Com o final dos contratos de elevada subsidiação às ineficientes centrais a carvão em Portugal em Sines e no Pego (em 2017 e 2021, respetivamente), com o maior peso de eletricidade de fontes renováveis e com a garantia de segurança de abastecimento através das centrais de ciclo combinado a gás natural existentes e subutilizadas, não há razão para o Estado prorrogar qualquer apoio, quando estas centrais em Portugal este ano, de janeiro a novembro, inclusive, foram responsáveis por cerca de 19% das emissões totais de gases com efeito de estufa do país (por comparação com os níveis de 2013).

Apostar no uso da energia solar

A potência fotovoltaica instalada em Portugal, praticamente quadruplicou nos últimos cinco anos (ainda com um peso mínimo mas atingindo cerca de 450 MW – um décimo da potência da eólica), da mesma forma que os preços têm vindo a cair vertiginosamente, tendo-se já atingido a paridade com o preço da eletricidade, não havendo necessidade de haver qualquer subsidiação facto refletido no quadro da recente legislação sobre autoconsumo. Num país com mais de três mil horas de sol e com muitas áreas construídas e com coberturas que podem ser ocupadas por painéis, que no futuro poderão estar conjugados com o recurso a baterias, cujo preço também está a descer, alguns incentivos a esta produção e também à instalação de água quente solar, evitaria uma fatia significativa de emissões. Aliás, a energia solar surge como complementar a outras fontes renováveis à escala diária e anual, como é o caso da energia eólica, cujo comportamento é de certa forma inverso.

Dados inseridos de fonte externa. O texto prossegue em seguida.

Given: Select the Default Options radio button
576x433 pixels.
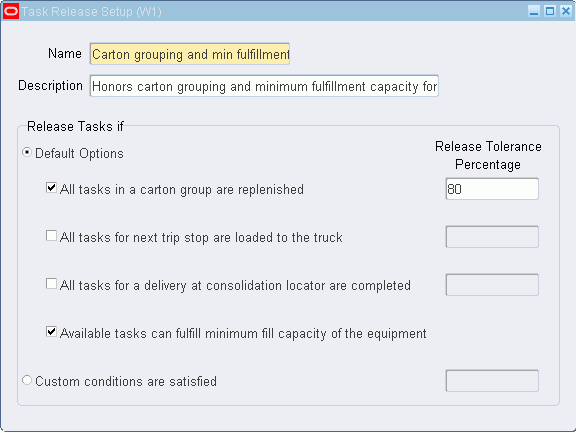Looking at the screenshot, I should (x=26, y=152).
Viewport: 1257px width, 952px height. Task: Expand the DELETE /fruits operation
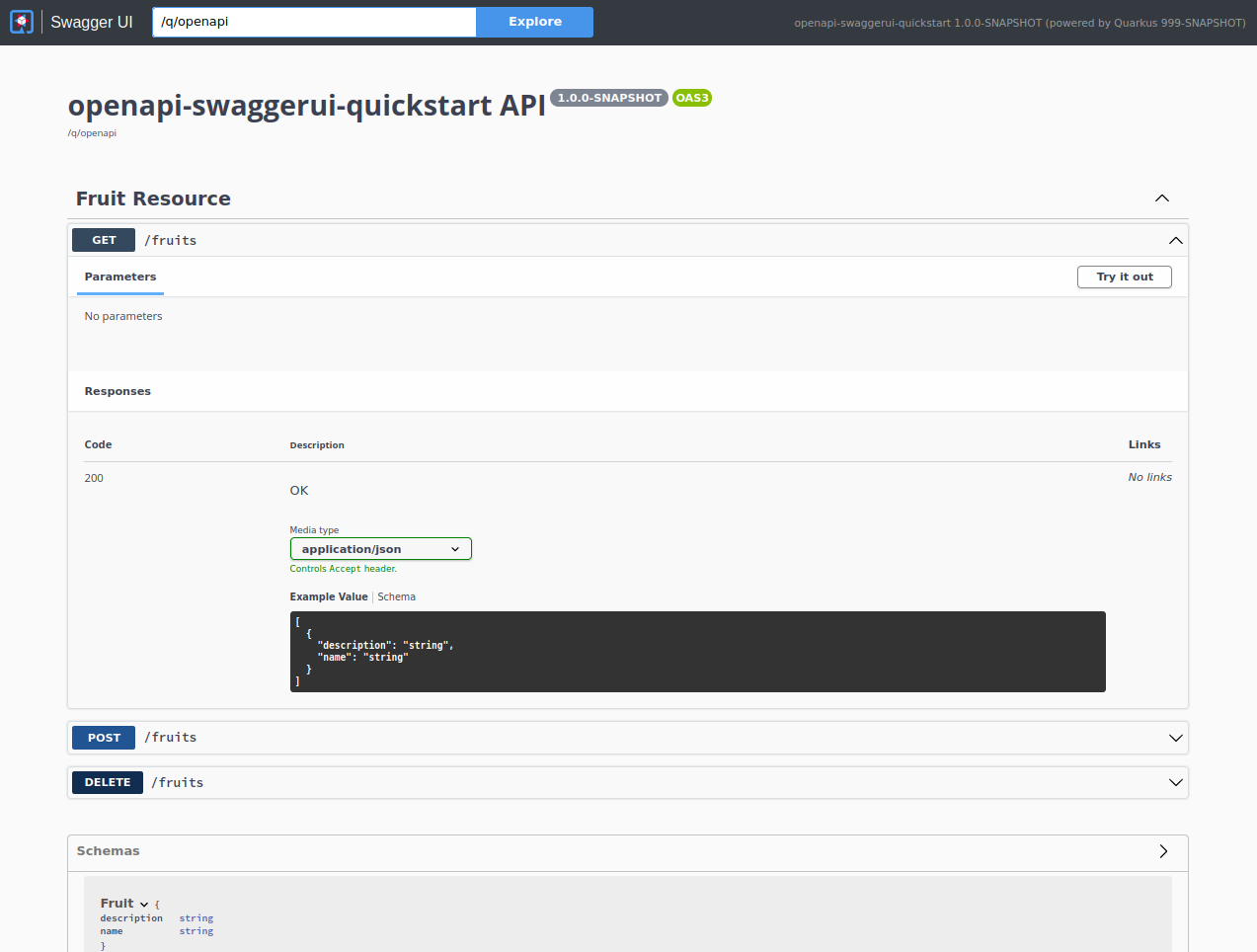(x=1175, y=781)
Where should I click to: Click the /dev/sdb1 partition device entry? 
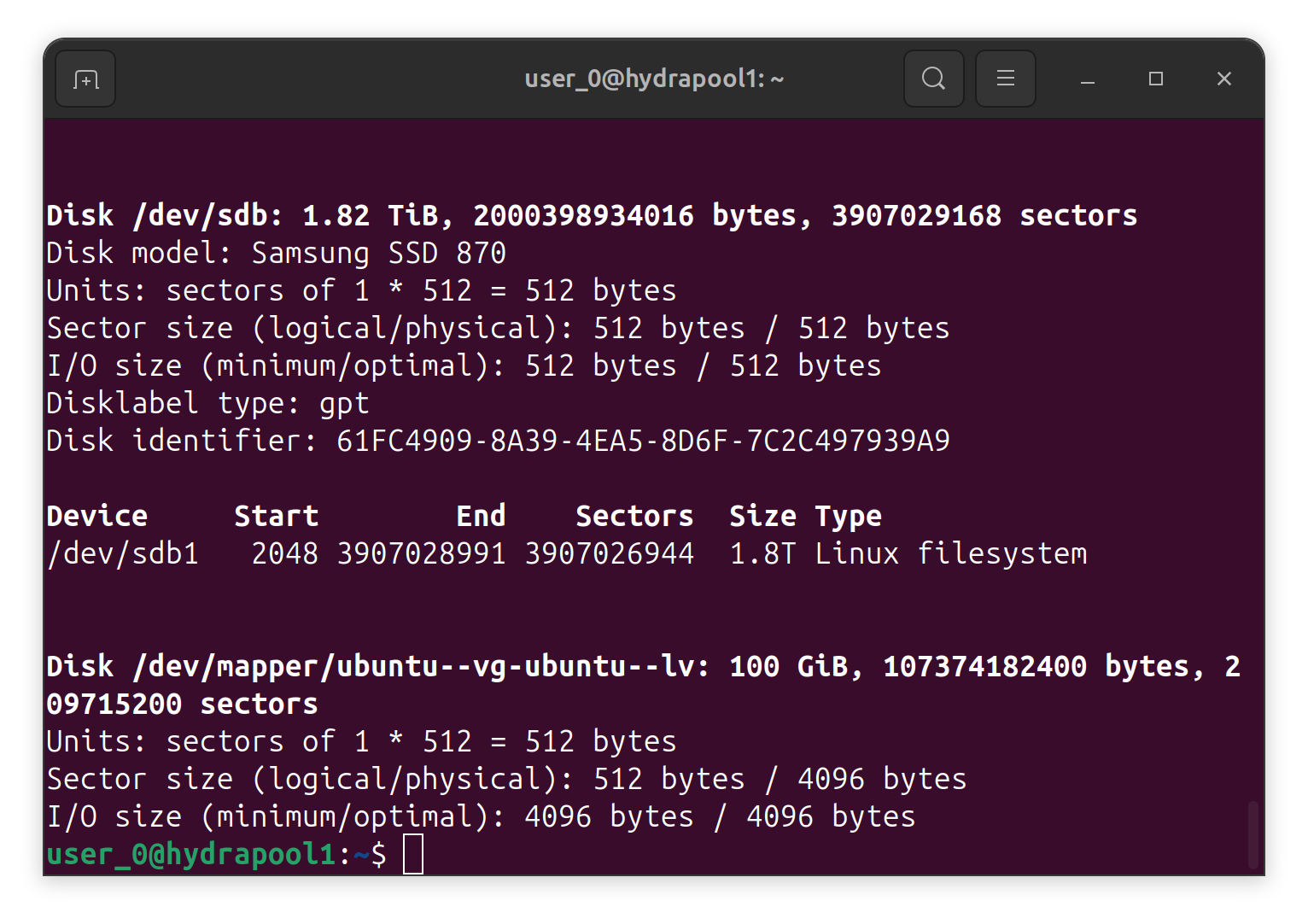[123, 553]
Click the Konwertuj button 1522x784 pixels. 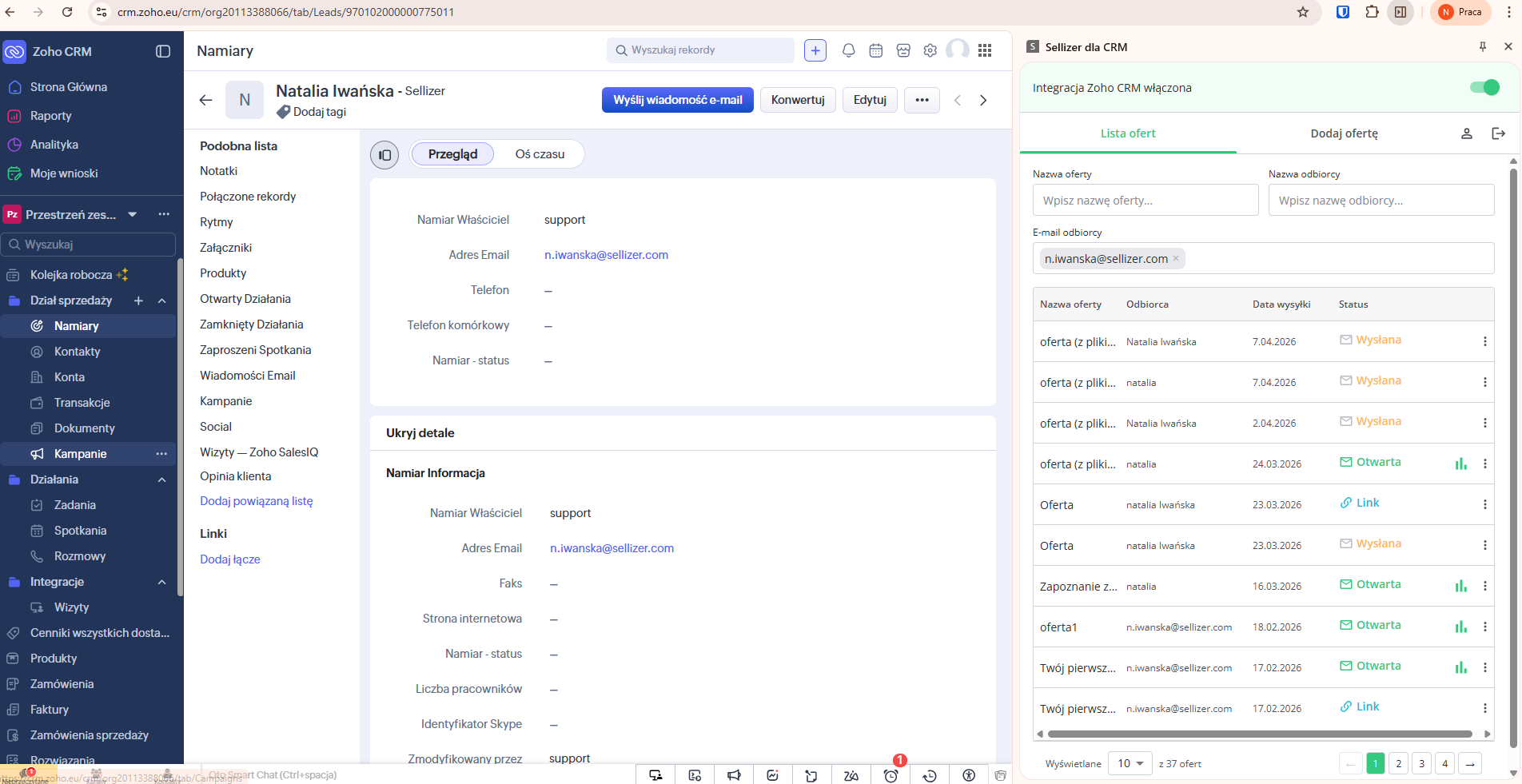tap(797, 100)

Um sistema de transportes eficiente

Como infelizmente esperado, a fiscalidade verde não tem sido suficiente para contrariar um maior uso do transporte rodoviário individual. Em Lisboa, entre 2001 e 2011, os movimentos pendulares recorrendo ao automóvel, passaram de 39% para 48%. Com problemas graves de poluição do ar e de ruído, para além das emissões de gases com efeito de estufa, o sector dos transportes são responsáveis, a par da produção de eletricidade, por cerca de um quarto das emissões nacionais totais. Assim, é fundamental fazer um trabalho profundo que outras cidades europeias estão a dinamizar, com programas profundos de dinamização da qualidade de vida e de atração como residência dos centros urbanos, de estímulo aos modos suaves nas deslocações casa-trabalho (andar a pé, de bicicleta), de melhoria do transporte público, de integração da bilhética, em particular da ferrovia. O futuro terá de passar por uma transformação que já está a acontecer, onde a produção e armazenamento descentralizado de eletricidade cada vez mais de origem renovável, com a ajuda das tecnologias de informação, potenciará a tímida evolução do parque de veículos elétricos (incluindo autocarros). As empresas têm que neste capítulo desempenhar um papel fundamental no desincentivo ao uso do automóvel, assumindo as suas responsabilidades na descarbonização da economia e participando em iniciativas em que aumentem o conhecimento e a comunicação sobre as suas emissões diretas e indiretas.

Portugal é um país que em relação às metas traçadas à escala europeia tem até alguma folga, quer por investimentos anteriores nomeadamente nas renováveis, quer pela crise económica mais recente. No entanto, as condições naturais e políticas de que dispõe deviam levá-lo a não perder oportunidades.